# REQUIRED WORK
Copy out, word for word, the part of the listing below that runs from the line containing "The width and height of the screenshot is (1366, 722). Find" through the line containing "center [490, 1022].", including both of those lines.
* start *
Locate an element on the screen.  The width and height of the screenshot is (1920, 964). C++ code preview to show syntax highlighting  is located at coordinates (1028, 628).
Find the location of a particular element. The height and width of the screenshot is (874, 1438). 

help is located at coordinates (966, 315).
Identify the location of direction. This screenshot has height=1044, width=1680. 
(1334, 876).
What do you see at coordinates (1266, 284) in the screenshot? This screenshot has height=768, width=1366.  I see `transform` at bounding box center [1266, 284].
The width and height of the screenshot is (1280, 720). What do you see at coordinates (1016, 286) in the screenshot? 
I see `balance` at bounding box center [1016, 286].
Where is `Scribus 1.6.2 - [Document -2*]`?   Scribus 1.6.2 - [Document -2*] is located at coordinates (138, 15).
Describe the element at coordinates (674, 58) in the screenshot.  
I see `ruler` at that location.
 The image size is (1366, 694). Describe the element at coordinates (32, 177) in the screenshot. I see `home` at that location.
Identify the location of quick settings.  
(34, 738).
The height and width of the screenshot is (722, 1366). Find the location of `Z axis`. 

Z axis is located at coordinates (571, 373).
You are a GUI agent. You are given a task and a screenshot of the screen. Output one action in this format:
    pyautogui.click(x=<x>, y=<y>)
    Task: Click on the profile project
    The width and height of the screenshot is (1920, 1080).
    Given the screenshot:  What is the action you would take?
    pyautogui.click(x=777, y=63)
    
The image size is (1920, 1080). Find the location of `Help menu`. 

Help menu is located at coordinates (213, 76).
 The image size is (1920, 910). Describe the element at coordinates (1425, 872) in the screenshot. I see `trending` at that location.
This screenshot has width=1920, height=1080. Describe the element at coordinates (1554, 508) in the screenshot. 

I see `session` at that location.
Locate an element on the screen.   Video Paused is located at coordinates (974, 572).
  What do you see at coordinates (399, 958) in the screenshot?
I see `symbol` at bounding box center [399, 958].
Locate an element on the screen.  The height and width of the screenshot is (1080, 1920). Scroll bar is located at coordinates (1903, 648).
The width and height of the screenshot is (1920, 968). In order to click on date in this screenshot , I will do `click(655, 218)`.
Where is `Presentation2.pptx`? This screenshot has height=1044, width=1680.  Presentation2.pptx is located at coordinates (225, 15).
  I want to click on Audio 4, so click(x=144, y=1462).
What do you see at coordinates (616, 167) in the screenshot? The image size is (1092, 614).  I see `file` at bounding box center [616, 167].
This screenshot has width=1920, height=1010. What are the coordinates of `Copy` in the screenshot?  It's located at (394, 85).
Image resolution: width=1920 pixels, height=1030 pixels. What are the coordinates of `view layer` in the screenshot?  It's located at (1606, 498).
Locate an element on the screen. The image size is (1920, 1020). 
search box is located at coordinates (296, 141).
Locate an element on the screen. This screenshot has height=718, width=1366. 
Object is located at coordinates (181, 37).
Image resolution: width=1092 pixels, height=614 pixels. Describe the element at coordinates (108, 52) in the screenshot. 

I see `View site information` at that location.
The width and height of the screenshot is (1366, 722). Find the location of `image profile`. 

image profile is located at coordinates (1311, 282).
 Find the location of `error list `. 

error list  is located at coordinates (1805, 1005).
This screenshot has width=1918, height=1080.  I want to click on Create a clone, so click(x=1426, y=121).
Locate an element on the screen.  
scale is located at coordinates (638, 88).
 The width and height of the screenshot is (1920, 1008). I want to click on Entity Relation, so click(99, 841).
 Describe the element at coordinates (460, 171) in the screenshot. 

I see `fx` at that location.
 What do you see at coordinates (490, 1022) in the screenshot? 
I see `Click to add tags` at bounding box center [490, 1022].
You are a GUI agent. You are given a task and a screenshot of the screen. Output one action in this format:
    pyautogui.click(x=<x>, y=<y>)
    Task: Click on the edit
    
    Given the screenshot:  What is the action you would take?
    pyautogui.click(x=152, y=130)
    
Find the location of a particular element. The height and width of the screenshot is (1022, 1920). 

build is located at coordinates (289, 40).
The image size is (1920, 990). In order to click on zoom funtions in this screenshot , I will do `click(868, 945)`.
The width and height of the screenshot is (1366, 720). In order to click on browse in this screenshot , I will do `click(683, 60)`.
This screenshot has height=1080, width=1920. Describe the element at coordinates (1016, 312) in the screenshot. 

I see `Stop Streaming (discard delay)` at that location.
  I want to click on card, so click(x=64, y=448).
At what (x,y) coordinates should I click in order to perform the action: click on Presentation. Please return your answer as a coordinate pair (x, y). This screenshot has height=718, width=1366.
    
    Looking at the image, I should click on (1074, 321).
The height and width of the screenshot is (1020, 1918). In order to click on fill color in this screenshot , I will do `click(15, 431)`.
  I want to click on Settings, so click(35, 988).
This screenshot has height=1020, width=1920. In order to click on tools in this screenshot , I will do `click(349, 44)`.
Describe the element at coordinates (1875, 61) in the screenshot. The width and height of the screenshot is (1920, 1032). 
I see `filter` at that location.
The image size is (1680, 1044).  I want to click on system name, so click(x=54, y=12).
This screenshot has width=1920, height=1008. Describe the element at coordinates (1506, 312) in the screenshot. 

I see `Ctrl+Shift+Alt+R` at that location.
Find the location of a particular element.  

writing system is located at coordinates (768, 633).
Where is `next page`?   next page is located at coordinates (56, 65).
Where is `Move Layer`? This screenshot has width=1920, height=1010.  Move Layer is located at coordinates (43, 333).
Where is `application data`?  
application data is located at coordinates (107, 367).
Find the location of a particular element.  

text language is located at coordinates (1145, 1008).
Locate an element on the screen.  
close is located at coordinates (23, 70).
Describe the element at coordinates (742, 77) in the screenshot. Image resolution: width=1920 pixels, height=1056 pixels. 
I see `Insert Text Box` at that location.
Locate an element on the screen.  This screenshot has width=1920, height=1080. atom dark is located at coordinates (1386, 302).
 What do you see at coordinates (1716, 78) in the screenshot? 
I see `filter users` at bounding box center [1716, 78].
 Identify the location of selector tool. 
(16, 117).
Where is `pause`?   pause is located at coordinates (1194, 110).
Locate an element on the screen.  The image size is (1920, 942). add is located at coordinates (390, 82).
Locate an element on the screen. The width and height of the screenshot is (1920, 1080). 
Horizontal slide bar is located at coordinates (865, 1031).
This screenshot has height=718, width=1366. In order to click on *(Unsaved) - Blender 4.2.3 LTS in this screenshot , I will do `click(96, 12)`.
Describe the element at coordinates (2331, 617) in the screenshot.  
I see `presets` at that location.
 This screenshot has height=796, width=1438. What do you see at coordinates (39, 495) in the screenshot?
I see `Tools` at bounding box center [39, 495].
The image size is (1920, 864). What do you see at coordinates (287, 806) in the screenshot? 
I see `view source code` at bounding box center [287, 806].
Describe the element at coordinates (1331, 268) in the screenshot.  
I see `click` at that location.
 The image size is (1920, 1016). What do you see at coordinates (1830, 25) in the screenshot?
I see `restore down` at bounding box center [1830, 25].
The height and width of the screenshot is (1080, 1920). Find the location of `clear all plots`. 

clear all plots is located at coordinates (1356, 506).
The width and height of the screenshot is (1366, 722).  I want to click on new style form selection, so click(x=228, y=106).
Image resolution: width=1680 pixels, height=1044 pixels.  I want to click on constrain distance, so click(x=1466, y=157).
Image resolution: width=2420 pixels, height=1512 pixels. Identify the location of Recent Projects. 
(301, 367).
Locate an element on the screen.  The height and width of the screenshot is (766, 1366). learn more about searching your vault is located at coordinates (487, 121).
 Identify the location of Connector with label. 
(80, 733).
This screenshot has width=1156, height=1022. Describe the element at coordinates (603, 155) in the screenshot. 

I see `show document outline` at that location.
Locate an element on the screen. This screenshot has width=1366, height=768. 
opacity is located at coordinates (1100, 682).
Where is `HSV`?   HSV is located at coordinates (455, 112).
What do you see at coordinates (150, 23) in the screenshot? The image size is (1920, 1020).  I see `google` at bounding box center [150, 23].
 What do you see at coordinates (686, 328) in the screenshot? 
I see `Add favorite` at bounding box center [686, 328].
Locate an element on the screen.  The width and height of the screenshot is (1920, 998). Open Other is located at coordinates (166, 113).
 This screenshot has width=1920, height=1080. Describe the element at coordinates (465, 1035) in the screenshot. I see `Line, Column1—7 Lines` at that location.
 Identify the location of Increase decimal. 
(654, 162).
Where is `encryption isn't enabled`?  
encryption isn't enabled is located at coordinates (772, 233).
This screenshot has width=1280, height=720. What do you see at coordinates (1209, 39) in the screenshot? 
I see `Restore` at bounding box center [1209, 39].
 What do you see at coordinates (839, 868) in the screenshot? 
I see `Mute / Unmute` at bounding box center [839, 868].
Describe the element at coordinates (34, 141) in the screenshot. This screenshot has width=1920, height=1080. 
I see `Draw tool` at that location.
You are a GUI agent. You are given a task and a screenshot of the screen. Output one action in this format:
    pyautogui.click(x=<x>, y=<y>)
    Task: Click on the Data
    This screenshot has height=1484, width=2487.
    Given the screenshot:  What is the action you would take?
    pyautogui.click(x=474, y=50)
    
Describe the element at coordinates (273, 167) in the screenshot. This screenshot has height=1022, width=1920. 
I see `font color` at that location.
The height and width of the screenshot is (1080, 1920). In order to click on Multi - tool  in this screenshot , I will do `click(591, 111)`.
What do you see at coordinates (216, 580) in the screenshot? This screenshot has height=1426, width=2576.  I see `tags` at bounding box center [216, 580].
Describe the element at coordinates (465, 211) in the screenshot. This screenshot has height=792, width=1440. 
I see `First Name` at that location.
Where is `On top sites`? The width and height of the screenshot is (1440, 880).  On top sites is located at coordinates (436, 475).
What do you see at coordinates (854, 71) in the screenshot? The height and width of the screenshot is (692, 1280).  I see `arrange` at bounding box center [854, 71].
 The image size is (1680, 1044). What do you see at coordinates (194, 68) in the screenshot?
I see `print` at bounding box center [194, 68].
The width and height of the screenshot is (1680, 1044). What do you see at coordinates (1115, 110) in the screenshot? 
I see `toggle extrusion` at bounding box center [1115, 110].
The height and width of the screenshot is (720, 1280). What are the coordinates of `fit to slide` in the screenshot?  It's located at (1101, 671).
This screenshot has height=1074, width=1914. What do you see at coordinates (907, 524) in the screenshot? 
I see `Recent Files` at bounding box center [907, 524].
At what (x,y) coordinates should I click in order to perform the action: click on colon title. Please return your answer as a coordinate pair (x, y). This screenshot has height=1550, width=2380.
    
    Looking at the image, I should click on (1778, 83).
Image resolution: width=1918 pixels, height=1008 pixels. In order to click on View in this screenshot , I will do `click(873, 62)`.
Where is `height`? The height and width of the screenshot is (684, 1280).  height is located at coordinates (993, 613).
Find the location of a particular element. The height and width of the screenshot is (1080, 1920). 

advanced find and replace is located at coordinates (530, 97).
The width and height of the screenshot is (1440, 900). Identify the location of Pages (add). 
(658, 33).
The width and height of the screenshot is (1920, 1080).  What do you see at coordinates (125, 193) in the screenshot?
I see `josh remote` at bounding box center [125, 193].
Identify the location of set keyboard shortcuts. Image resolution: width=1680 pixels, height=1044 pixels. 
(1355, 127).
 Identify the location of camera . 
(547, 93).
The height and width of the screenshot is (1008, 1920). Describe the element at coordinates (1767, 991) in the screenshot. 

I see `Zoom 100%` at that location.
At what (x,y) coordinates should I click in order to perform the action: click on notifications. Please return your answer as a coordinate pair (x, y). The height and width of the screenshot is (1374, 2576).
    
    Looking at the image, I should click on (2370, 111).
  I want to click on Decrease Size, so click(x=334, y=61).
* end *
# RESPONSE BELOW
The width and height of the screenshot is (1366, 722). Find the location of `image profile`. 

image profile is located at coordinates (1311, 282).
 Find the location of `error list `. 

error list  is located at coordinates (1805, 1005).
This screenshot has width=1918, height=1080.  I want to click on Create a clone, so click(x=1426, y=121).
Locate an element on the screen.  
scale is located at coordinates (638, 88).
 The width and height of the screenshot is (1920, 1008). I want to click on Entity Relation, so click(99, 841).
 Describe the element at coordinates (460, 171) in the screenshot. 

I see `fx` at that location.
 What do you see at coordinates (490, 1022) in the screenshot? 
I see `Click to add tags` at bounding box center [490, 1022].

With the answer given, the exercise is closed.